= Stated problem =
Return the records below word for word, from the line that contains "Open the Streamlit three-dot main menu" through the line that contains "will (x=94, y=214).", both included, and nothing else.

━━━ Task data

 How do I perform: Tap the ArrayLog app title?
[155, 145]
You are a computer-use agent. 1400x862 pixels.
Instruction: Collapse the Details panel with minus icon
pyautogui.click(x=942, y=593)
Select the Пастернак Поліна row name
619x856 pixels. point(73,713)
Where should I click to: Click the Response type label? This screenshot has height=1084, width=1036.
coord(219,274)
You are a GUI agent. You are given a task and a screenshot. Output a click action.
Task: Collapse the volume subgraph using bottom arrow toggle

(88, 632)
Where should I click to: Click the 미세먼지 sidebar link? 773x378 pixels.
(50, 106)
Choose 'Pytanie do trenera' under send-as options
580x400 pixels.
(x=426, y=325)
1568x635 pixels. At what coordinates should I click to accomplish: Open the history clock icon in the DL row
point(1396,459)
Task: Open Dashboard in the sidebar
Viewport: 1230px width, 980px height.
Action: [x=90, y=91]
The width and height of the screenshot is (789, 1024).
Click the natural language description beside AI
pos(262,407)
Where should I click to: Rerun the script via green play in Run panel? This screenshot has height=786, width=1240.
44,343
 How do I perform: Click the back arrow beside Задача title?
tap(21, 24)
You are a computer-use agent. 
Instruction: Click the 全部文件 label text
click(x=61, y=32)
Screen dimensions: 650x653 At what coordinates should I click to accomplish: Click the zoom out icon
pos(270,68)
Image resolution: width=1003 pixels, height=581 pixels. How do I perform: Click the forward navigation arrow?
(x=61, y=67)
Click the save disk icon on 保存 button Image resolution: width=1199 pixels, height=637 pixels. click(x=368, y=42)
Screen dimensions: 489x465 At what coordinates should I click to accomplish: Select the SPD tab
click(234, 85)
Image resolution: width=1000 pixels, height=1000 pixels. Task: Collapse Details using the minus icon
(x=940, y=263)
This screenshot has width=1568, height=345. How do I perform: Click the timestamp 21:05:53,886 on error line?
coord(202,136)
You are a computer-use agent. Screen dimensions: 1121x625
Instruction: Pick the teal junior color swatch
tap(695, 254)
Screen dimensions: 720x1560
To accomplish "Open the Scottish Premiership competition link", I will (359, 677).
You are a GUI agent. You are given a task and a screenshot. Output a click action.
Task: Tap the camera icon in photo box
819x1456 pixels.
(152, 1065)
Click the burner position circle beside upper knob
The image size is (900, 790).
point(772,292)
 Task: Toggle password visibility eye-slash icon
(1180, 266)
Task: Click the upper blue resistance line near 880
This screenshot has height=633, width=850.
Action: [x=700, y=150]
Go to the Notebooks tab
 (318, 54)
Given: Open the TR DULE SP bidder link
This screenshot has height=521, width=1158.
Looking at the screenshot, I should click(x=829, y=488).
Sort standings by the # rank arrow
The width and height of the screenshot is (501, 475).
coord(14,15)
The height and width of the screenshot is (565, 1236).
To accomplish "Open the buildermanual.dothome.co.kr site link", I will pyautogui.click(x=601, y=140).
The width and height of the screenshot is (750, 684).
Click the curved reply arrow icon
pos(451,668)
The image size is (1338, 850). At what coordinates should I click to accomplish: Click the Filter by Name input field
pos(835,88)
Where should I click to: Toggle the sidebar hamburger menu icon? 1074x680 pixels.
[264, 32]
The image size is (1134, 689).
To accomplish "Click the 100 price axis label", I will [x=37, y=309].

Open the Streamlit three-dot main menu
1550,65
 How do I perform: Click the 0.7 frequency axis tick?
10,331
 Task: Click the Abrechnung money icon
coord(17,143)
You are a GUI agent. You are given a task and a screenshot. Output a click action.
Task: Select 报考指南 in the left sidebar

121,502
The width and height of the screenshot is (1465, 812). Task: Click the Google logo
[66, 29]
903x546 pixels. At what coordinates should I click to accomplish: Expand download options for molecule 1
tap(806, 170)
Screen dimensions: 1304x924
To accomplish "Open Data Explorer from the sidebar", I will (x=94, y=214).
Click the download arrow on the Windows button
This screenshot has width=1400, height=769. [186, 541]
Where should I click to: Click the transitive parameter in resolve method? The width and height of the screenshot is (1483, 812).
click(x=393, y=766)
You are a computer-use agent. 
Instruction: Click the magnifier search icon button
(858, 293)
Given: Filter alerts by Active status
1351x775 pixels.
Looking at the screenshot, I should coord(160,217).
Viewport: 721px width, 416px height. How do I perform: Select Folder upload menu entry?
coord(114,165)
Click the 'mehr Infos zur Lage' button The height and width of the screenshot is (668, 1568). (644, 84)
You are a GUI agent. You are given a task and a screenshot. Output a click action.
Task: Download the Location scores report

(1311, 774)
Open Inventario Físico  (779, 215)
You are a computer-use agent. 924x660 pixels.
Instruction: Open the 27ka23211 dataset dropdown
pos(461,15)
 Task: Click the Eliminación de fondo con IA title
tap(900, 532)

━━━━━━

= Exercise output =
Open the Streamlit three-dot main menu
1550,65
 How do I perform: Click the 0.7 frequency axis tick?
10,331
 Task: Click the Abrechnung money icon
coord(17,143)
You are a GUI agent. You are given a task and a screenshot. Output a click action.
Task: Select 报考指南 in the left sidebar

121,502
The width and height of the screenshot is (1465, 812). Task: Click the Google logo
[66, 29]
903x546 pixels. At what coordinates should I click to accomplish: Expand download options for molecule 1
tap(806, 170)
Screen dimensions: 1304x924
To accomplish "Open Data Explorer from the sidebar", I will (x=94, y=214).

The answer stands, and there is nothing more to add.